St Ives at The Redfern

A summer celebration of St Ives, past and present

For over a century, St Ives has occupied a significant place within British art. Drawn by its extraordinary light, dramatic coastline, and close-knit artistic community, successive generations of painters and sculptors have been irresistibly drawn to Cornwall. From Alfred Wallis's instinctive depictions of the fishing town to the radical modernism of Ben Nicholson and Barbara Hepworth, St Ives became synonymous with one of the defining artistic movements of twentieth-century Britain.

 

The Redfern Gallery has long played an integral role in this history. Within its first year of operating, the gallery became the first to exhibit the carvings of both Henry Moore and Barbara Hepworth, signalling an early commitment to the emerging language of British modernism. In the decades that followed, The Redfern Gallery championed many artists associated with the St Ives School providing an important platform for work that would come to define post-war British art. Paul Feiler's first solo exhibition at The Redfern Gallery in 1953 marked a pivotal moment in his career, enabling his move to Cornwall and establishing a relationship with the gallery that endured for more than half a century.

 

St Ives at The Redfern brings together artists whose work has been shaped by Cornwall across nearly one hundred years. Alongside historic figures including Alfred Wallis, Ben Nicholson, Barbara Hepworth, Roger Hilton CBE, Patrick Heron CBE, Peter Lanyon, Terry Frost RA, Margaret Mellis, Paul Feiler, Keith Vaughan, Catharine Armitage, and John Tunnard, the exhibition presents a contemporary generation of artists—Leigh Davis, Samuel Bassett, Ben Sanderson, Felicity Mara, Naomi Frears and Linder Stirling—whose practices have engaged with the Cornish landscape, atmosphere, and creative legacy of the region.

 

While each artist approaches Cornwall differently, common threads emerge: an enduring fascination with light, colour, material, and place; an attentiveness to the rhythms of the coastline; and a belief that landscape can be experienced not simply as subject matter but as a catalyst for artistic invention.

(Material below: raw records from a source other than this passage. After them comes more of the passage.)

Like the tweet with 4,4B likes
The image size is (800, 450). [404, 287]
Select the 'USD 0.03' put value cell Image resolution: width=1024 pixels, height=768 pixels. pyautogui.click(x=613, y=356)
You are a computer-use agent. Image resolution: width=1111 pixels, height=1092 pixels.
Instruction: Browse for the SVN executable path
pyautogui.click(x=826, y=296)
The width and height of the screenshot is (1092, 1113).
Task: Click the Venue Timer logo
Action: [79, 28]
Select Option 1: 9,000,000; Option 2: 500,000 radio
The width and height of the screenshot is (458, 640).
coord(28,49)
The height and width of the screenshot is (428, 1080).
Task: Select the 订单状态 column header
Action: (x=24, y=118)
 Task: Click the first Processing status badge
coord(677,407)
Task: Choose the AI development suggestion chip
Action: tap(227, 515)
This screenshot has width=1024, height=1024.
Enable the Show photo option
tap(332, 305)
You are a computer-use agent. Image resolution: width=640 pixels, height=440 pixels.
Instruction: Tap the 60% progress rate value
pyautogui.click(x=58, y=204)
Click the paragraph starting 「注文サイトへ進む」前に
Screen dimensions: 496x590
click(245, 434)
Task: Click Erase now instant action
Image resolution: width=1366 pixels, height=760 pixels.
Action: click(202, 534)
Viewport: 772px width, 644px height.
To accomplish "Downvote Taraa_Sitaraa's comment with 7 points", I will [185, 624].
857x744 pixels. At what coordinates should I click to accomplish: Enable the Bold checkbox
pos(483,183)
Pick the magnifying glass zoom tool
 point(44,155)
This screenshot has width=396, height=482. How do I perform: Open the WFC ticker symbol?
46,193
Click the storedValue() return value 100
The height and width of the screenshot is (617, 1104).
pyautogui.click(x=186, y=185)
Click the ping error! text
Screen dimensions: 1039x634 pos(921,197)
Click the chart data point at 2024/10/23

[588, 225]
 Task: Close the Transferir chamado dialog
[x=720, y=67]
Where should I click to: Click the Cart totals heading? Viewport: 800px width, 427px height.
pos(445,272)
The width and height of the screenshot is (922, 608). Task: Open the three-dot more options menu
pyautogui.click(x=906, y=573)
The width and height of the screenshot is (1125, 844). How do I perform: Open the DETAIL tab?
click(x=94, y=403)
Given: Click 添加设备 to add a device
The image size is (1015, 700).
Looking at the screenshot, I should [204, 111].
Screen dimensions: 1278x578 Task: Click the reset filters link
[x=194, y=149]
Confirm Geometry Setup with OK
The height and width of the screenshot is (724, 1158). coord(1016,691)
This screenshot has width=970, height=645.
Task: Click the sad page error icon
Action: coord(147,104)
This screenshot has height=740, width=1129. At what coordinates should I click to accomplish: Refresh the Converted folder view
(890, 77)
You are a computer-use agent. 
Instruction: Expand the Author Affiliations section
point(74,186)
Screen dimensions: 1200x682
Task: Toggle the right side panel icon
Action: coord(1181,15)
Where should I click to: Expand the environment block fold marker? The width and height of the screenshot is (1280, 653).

The exhibition invites conversations across generations, revealing both continuity and reinvention within one of Britain's most celebrated artistic communities.

 

Presented during the summer months at the gallery's new home on Pall Mall, St Ives at The Redfern brings a little of Cornwall to central London, celebrating an artistic tradition that remains as vital today as it was nearly a century ago.